▶ [TRY IT]: Check each line of the entries below for the string "Zavřít"; copy every line where it appears.

Stored records:
○ ○ ○ ○

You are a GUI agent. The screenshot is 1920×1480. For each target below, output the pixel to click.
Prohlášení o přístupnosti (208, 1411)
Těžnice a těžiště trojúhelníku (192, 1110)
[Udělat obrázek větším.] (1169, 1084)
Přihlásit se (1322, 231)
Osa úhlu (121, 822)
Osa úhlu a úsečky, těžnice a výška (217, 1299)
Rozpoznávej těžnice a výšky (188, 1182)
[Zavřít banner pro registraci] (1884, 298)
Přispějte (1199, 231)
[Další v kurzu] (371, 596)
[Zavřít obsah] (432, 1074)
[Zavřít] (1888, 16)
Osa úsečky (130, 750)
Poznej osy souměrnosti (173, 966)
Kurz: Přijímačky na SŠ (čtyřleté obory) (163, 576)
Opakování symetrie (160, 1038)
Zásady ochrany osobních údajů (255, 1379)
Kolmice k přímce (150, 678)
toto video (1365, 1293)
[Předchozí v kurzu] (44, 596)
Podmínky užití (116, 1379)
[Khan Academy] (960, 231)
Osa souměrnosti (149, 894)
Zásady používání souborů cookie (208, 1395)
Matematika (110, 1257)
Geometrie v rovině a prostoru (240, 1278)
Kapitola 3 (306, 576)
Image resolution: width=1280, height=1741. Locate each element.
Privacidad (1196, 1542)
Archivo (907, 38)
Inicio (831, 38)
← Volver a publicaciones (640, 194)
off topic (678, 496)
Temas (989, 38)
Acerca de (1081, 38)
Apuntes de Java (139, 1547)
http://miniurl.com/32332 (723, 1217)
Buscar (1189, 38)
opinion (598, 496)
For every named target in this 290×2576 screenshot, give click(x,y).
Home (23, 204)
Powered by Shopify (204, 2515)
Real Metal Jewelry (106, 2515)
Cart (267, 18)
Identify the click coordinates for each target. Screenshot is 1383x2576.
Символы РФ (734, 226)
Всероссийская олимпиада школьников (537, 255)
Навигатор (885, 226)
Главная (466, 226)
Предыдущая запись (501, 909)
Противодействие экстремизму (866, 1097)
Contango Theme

○ ○ ○ ○

▶ [TASK RESULT]:
[Zavřít banner pro registraci] (1884, 298)
[Zavřít obsah] (432, 1074)
[Zavřít] (1888, 16)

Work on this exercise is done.